世界保健機関(WHO)は、脳の健康を、考える、感じる、人と関わる、行動する、体を動かすといった幅広い脳機能の状態として説明しています。病気があるかどうかだけでなく、生涯を通してその人が能力を発揮できることも含まれます。
脳は記憶や学習に加え、感覚、感情、運動、周囲とのコミュニケーションにも関わっています。安全な環境、学ぶ機会、人とのつながり、必要なサービスを利用できるかどうかも、脳の健康を考える際の要素です。
世界脳の日では、医療関係者だけでなく、患者団体や地域社会などにも参加が呼びかけられています。脳の健康を個人だけの問題にせず、周囲の環境や支援との関係から考えることも、記念日の目的につながります。
世界脳の日に何かすることはある?
世界脳の日に決まった過ごし方はありません。
関心を持ったときは、まず毎年の公式テーマを知ることから始められます。2026年であれば、脳の健康に関する医療や支援へたどり着きにくい人がいることや、地域によって利用できるサービスに差があることへ目を向ける機会になります。

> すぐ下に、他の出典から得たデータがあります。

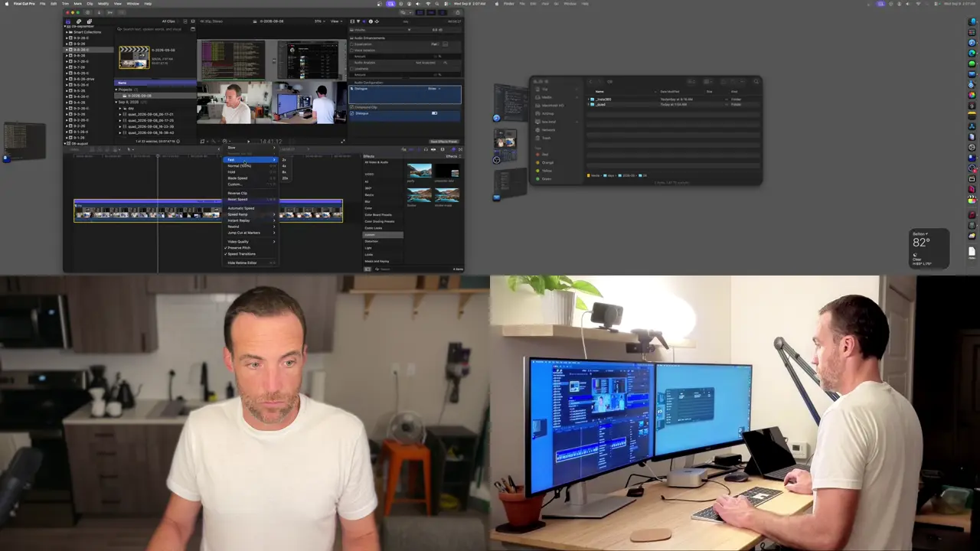980x551 pixels.
Task: Choose 2x from the Fast submenu
Action: 284,160
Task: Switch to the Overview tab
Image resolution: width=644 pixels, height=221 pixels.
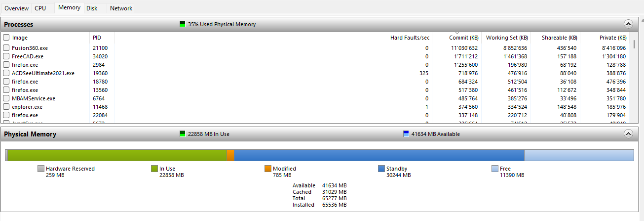Action: pos(16,8)
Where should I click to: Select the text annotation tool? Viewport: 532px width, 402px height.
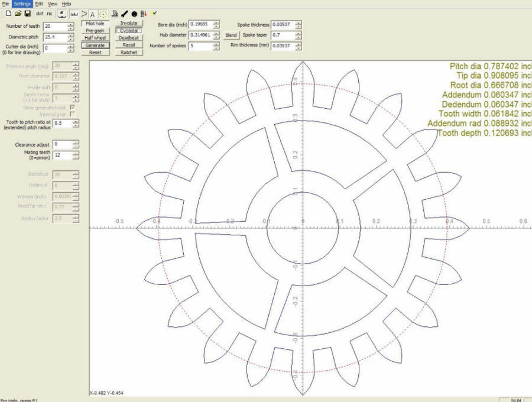click(x=92, y=14)
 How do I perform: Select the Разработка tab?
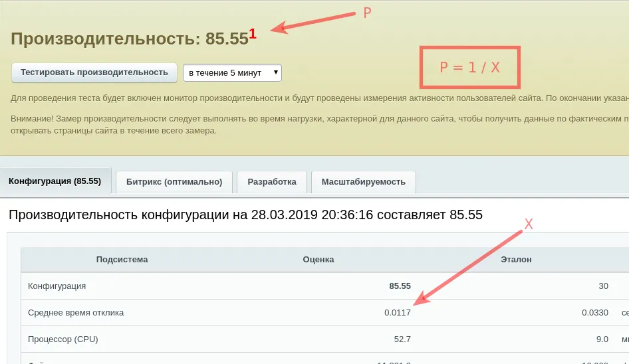271,182

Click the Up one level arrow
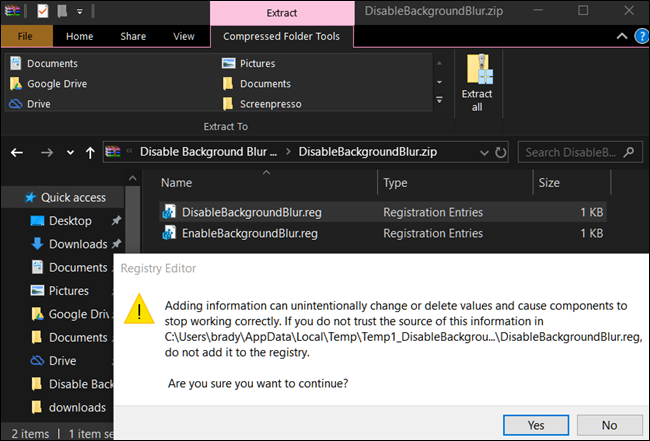(91, 153)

世界神経学連合が公開している情報を読んだり、関連する講演やイベントを調べたりする方法もあります。家族や友人との会話で、その年のテーマを話題にするだけでも、脳や神経について知るきっかけになるでしょう。
脳の健康について調べる際は、世界保健機関、行政機関、専門学会など、情報の発信元が明確な資料を確認すると安心です。
Q&A
まとめ
7月22日の世界脳の日は、世界神経学連合が1957年の同日に設立されたことに由来します。最初の活動が行われたのは2014年です。
毎年テーマが変わり、脳や神経に関する病気、予防、障害、年齢、支援を受けられる環境など、その年に広く知ってほしい課題が取り上げられます。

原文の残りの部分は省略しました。